Monday, December 17, 2012

Mental Illness and Violence

Do we need more funding for mental health services in this world?  YES.

Does access to early identification and early intervention programs need to be improved?  YES.

Does having a mental illness mean a person will become violent?  NO.

Does a violent act necessarily indicate that the perpetrator had a mental illness?  NO.  

Does speculating in the media about a person's mental health help anything?  NO.  

All it does is create fear and increase the stigma around people with mental health issues.  This is the opposite of what needs to happen to get people help and care, and does nothing to protect victims of potential future incidents.

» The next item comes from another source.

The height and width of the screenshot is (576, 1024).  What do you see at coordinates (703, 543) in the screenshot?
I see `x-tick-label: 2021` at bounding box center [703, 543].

In the aftermath of the Sandy Hook Elementary School shooting, it will be important to try to unlock the motives of the perpetrator, and discuss how this tragedy may have been prevented.  This will be an important part of the healing process for that community.  But since the gunman is gone, we will never really know the answers.  I hope that all this focus on the availability of mental health services might result in some positive actions.  But as with the lag in changes to gun control despite many mass killings in North America in the past few years, I have sincere doubts that this will happen.

What do you think about the assumptions and discussions about mental health in the news right now?

1 comment:

  1. I think it goes back to the basic human need to know WHY. We feel better about things that make sense. When something happens that seems senseless, we struggle with how to think and feel about it. Ascribing the gunman's actions to mental illness is, I think, a way for people to "make sense" without really understanding. It allows us to say, "Mentally ill people do not think the same way that everyone else does. Therefore, mentally ill people do crazy things that the rest of us will never understand."